De acordo com os investigadores, o proprietário não estava no local no momento das agressões, cedeu as imagens de câmeras de segurança para a polícia e não teve participação no crime. O trio de agressores foi identificado pelo proprietário do Tropicalia através de apelidos.
A Justiça decretou as prisões temporárias dos três suspeitos pelo espancamento. Fábio Pirineus da Silva, o Belo, Aleson Cristiano de Oliveira Fonseca, o Dezenove, e Brendon Alexander Luz da Silva, conhecido como Tota, estão detidos desde terça-feira na Delegacia de Homicídios da capital (DHC).
Em coletiva, o titular da Delegacia de Homicídios da Capital, delegado Henrique Damasceno, afirmou que nenhum dos três indiciados trabalhava no quiosque. "Essas três pessoas não trabalham no quiosque.
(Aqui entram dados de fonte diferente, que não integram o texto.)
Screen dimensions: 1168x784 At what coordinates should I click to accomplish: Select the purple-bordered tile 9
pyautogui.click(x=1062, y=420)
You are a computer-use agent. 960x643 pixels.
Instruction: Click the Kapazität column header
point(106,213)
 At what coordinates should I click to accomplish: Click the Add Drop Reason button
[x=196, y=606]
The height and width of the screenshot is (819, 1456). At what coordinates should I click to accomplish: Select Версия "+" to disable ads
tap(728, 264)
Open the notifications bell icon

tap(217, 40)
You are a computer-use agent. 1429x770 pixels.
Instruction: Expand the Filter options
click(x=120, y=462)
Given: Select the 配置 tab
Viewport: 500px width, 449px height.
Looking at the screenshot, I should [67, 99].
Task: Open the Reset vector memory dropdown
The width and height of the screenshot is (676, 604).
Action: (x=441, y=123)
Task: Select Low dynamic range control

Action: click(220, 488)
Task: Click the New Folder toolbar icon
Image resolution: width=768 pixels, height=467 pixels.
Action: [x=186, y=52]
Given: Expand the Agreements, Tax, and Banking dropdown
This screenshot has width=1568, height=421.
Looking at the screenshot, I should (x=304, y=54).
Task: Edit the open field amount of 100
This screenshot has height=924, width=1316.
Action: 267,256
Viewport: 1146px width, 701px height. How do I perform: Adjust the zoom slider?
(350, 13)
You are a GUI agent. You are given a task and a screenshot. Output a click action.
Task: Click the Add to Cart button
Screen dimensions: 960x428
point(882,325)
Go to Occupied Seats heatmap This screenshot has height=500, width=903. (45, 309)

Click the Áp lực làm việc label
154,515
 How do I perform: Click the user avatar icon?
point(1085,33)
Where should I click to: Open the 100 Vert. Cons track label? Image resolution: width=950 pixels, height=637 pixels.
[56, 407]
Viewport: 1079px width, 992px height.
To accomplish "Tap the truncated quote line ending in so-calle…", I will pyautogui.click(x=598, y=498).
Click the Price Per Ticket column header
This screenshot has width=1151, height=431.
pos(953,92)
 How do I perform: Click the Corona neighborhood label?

O próprio dono do quiosque auxiliou bastante nas investigações sendo solícito à Polícia Civil, fornecendo as imagens, inclusive auxiliando na identificação desses autores", afirmou.
O congolês sofreu traumatismo do tórax, com contusão pulmonar, provocado por ação contundente, de acordo com laudo do Instituto Médico-Legal (IML).